Problem details
Below are records to be reproduced exactly and in full.

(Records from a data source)
####
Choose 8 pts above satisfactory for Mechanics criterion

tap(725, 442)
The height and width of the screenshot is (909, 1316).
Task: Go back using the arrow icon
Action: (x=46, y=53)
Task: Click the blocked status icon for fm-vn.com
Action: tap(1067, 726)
####
Exercise answer
Choose 8 pts above satisfactory for Mechanics criterion

tap(725, 442)
The height and width of the screenshot is (909, 1316).
Task: Go back using the arrow icon
Action: (x=46, y=53)
Task: Click the blocked status icon for fm-vn.com
Action: tap(1067, 726)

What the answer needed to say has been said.